Below are the records; give again exactly the line with "Aceito a política de privacidade (1091, 348)", the line with "[Instagram] (1051, 62)", and each line that lies between them, and nothing besides.
*** DATA SUPPLIED ***
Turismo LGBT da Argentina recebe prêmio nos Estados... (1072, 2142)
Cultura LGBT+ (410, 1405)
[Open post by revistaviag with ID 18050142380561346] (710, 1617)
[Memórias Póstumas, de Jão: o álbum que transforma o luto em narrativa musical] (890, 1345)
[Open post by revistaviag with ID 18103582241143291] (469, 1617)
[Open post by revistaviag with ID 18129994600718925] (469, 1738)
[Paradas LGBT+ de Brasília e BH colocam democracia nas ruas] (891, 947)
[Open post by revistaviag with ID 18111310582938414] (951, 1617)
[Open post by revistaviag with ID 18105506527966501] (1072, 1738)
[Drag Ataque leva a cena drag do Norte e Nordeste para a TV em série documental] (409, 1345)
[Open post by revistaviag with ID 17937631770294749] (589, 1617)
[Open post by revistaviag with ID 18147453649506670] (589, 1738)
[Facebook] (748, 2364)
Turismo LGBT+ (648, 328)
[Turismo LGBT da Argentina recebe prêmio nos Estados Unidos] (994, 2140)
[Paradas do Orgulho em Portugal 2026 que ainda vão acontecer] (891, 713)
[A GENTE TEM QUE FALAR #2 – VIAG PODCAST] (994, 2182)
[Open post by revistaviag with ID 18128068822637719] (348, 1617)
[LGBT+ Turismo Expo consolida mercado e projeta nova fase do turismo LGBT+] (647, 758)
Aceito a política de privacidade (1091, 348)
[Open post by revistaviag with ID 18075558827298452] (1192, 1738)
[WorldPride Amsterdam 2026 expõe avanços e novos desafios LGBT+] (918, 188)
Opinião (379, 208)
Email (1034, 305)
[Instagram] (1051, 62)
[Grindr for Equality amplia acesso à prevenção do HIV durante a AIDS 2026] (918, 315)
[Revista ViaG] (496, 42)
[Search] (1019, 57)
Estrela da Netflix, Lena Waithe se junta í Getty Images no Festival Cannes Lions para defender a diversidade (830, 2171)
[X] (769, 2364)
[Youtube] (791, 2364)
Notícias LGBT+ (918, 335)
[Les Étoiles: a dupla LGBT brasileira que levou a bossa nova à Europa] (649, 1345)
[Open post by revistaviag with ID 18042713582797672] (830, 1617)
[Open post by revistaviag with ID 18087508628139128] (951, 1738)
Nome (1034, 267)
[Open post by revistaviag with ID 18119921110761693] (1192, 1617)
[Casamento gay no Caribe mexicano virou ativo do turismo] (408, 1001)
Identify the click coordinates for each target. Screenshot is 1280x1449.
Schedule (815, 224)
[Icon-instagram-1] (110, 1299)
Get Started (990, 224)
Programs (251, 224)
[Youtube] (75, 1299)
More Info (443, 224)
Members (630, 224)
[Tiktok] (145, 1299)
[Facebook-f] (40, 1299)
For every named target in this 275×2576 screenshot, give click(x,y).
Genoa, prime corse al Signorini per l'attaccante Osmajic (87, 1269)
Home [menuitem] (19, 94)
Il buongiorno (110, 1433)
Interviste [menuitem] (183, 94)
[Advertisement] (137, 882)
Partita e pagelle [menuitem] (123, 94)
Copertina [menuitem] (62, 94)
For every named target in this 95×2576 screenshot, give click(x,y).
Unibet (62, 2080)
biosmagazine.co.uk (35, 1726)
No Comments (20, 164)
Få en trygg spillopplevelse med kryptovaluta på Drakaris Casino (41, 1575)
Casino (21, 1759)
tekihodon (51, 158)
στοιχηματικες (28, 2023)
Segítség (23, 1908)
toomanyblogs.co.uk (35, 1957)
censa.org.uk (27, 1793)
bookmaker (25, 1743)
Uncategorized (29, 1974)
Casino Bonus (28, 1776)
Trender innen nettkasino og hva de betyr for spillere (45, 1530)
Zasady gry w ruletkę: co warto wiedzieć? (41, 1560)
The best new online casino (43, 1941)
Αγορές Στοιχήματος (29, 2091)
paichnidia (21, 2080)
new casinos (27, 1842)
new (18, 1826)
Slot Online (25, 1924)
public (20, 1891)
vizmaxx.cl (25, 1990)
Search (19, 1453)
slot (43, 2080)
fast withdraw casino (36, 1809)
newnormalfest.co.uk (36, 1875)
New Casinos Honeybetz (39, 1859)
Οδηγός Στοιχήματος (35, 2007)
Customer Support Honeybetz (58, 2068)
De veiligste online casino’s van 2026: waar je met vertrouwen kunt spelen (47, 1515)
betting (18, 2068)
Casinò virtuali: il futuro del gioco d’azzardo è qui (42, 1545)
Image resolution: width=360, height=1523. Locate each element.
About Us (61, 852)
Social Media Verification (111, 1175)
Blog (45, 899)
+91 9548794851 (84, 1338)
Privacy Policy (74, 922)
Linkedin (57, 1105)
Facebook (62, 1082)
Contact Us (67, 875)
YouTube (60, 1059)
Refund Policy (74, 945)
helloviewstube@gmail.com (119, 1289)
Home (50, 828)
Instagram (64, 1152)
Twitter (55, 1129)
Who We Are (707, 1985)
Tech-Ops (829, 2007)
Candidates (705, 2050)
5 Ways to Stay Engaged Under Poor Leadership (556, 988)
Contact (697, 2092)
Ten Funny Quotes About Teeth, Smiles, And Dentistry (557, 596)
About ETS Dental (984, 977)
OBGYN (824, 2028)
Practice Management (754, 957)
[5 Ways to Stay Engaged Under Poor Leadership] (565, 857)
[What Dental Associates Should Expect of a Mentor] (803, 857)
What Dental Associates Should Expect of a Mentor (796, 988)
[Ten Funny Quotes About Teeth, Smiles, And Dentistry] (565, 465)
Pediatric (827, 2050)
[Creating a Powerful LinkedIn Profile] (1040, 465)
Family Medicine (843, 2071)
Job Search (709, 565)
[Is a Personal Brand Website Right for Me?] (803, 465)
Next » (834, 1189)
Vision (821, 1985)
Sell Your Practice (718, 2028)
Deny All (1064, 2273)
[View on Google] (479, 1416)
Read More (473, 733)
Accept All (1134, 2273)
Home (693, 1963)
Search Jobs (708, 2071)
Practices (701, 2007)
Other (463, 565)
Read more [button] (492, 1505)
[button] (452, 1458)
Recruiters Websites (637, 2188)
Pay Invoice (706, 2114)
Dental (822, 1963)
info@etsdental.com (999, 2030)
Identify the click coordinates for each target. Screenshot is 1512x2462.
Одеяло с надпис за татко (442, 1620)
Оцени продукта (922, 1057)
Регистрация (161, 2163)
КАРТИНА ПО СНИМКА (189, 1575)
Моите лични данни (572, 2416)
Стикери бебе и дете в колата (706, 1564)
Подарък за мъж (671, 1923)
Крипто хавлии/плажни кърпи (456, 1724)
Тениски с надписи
*** End of DATA SUPPLIED ***
*YOUR RESPONSE:*
Aceito a política de privacidade (1091, 348)
[Open post by revistaviag with ID 18075558827298452] (1192, 1738)
[WorldPride Amsterdam 2026 expõe avanços e novos desafios LGBT+] (918, 188)
Opinião (379, 208)
Email (1034, 305)
[Instagram] (1051, 62)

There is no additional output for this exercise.